++++ PROVIDED DATA ++++

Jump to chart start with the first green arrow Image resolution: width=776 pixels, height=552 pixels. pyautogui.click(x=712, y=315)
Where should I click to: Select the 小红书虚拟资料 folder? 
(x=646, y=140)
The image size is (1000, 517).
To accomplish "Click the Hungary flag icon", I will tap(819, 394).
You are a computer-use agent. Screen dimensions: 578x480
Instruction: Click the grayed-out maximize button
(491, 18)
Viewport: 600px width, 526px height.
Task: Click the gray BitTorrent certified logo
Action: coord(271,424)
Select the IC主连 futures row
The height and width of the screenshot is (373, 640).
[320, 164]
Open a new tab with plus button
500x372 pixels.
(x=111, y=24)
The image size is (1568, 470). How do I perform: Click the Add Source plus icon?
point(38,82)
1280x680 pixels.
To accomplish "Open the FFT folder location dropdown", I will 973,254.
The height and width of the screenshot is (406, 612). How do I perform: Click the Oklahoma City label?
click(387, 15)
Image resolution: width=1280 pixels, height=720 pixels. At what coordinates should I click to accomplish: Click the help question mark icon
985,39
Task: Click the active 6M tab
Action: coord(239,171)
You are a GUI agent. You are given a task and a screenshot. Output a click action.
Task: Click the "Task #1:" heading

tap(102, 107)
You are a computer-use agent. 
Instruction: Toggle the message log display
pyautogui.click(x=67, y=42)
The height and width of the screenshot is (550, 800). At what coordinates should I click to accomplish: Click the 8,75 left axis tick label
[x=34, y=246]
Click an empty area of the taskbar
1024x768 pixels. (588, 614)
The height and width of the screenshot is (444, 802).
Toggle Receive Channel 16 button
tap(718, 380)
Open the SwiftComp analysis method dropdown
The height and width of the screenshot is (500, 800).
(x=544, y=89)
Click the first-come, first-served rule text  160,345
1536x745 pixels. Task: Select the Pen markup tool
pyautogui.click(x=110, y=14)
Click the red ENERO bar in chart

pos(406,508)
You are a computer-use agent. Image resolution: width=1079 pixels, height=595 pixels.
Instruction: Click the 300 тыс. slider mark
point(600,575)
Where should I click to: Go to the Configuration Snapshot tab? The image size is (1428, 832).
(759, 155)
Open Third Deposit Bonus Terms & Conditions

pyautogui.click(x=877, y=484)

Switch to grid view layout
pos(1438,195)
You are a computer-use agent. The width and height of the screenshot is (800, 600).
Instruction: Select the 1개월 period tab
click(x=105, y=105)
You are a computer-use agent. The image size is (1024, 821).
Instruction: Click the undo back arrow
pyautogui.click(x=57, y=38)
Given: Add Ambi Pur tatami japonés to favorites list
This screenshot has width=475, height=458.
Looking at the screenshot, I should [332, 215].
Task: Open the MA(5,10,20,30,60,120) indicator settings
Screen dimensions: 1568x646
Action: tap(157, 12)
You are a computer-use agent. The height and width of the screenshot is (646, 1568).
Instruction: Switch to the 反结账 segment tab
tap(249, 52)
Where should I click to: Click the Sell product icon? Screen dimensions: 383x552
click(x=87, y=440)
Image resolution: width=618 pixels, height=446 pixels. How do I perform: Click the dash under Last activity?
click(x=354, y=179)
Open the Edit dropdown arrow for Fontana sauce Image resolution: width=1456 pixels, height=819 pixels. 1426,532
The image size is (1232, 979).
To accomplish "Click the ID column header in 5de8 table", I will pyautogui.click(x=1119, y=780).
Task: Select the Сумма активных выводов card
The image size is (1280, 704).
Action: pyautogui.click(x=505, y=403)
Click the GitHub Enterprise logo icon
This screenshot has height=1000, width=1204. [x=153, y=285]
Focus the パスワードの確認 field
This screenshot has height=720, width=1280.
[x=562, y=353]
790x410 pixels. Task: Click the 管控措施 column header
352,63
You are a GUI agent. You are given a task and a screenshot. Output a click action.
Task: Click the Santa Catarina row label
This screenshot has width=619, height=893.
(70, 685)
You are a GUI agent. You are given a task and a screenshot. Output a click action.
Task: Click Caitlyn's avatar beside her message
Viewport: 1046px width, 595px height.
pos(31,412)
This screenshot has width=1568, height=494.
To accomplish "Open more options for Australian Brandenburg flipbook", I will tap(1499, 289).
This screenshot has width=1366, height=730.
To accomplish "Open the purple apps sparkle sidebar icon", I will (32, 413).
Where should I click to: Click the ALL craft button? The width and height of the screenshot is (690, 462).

++++

◆ **PROBLEM TO SOLVE**
Restate the listing in full, word for word.

◆ **ANSWER SPACE**
Jump to chart start with the first green arrow Image resolution: width=776 pixels, height=552 pixels. pyautogui.click(x=712, y=315)
Where should I click to: Select the 小红书虚拟资料 folder? 
(x=646, y=140)
The image size is (1000, 517).
To accomplish "Click the Hungary flag icon", I will tap(819, 394).
You are a computer-use agent. Screen dimensions: 578x480
Instruction: Click the grayed-out maximize button
(491, 18)
Viewport: 600px width, 526px height.
Task: Click the gray BitTorrent certified logo
Action: coord(271,424)
Select the IC主连 futures row
The height and width of the screenshot is (373, 640).
[320, 164]
Open a new tab with plus button
500x372 pixels.
(x=111, y=24)
The image size is (1568, 470). How do I perform: Click the Add Source plus icon?
point(38,82)
1280x680 pixels.
To accomplish "Open the FFT folder location dropdown", I will 973,254.
The height and width of the screenshot is (406, 612). How do I perform: Click the Oklahoma City label?
click(387, 15)
Image resolution: width=1280 pixels, height=720 pixels. At what coordinates should I click to accomplish: Click the help question mark icon
985,39
Task: Click the active 6M tab
Action: coord(239,171)
You are a GUI agent. You are given a task and a screenshot. Output a click action.
Task: Click the "Task #1:" heading

tap(102, 107)
You are a computer-use agent. 
Instruction: Toggle the message log display
pyautogui.click(x=67, y=42)
The height and width of the screenshot is (550, 800). At what coordinates should I click to accomplish: Click the 8,75 left axis tick label
[x=34, y=246]
Click an empty area of the taskbar
1024x768 pixels. (588, 614)
The height and width of the screenshot is (444, 802).
Toggle Receive Channel 16 button
tap(718, 380)
Open the SwiftComp analysis method dropdown
The height and width of the screenshot is (500, 800).
(x=544, y=89)
Click the first-come, first-served rule text  160,345
1536x745 pixels. Task: Select the Pen markup tool
pyautogui.click(x=110, y=14)
Click the red ENERO bar in chart

pos(406,508)
You are a computer-use agent. Image resolution: width=1079 pixels, height=595 pixels.
Instruction: Click the 300 тыс. slider mark
point(600,575)
Where should I click to: Go to the Configuration Snapshot tab? The image size is (1428, 832).
(759, 155)
Open Third Deposit Bonus Terms & Conditions

pyautogui.click(x=877, y=484)

Switch to grid view layout
pos(1438,195)
You are a computer-use agent. The width and height of the screenshot is (800, 600).
Instruction: Select the 1개월 period tab
click(x=105, y=105)
You are a computer-use agent. The image size is (1024, 821).
Instruction: Click the undo back arrow
pyautogui.click(x=57, y=38)
Given: Add Ambi Pur tatami japonés to favorites list
This screenshot has width=475, height=458.
Looking at the screenshot, I should [332, 215].
Task: Open the MA(5,10,20,30,60,120) indicator settings
Screen dimensions: 1568x646
Action: tap(157, 12)
You are a computer-use agent. The height and width of the screenshot is (646, 1568).
Instruction: Switch to the 反结账 segment tab
tap(249, 52)
Where should I click to: Click the Sell product icon? Screen dimensions: 383x552
click(x=87, y=440)
Image resolution: width=618 pixels, height=446 pixels. How do I perform: Click the dash under Last activity?
click(x=354, y=179)
Open the Edit dropdown arrow for Fontana sauce Image resolution: width=1456 pixels, height=819 pixels. 1426,532
The image size is (1232, 979).
To accomplish "Click the ID column header in 5de8 table", I will pyautogui.click(x=1119, y=780).
Task: Select the Сумма активных выводов card
The image size is (1280, 704).
Action: pyautogui.click(x=505, y=403)
Click the GitHub Enterprise logo icon
This screenshot has height=1000, width=1204. [x=153, y=285]
Focus the パスワードの確認 field
This screenshot has height=720, width=1280.
[x=562, y=353]
790x410 pixels. Task: Click the 管控措施 column header
352,63
You are a GUI agent. You are given a task and a screenshot. Output a click action.
Task: Click the Santa Catarina row label
This screenshot has width=619, height=893.
(70, 685)
You are a GUI agent. You are given a task and a screenshot. Output a click action.
Task: Click Caitlyn's avatar beside her message
Viewport: 1046px width, 595px height.
pos(31,412)
This screenshot has width=1568, height=494.
To accomplish "Open more options for Australian Brandenburg flipbook", I will tap(1499, 289).
This screenshot has width=1366, height=730.
To accomplish "Open the purple apps sparkle sidebar icon", I will (32, 413).
Where should I click to: Click the ALL craft button? The width and height of the screenshot is (690, 462).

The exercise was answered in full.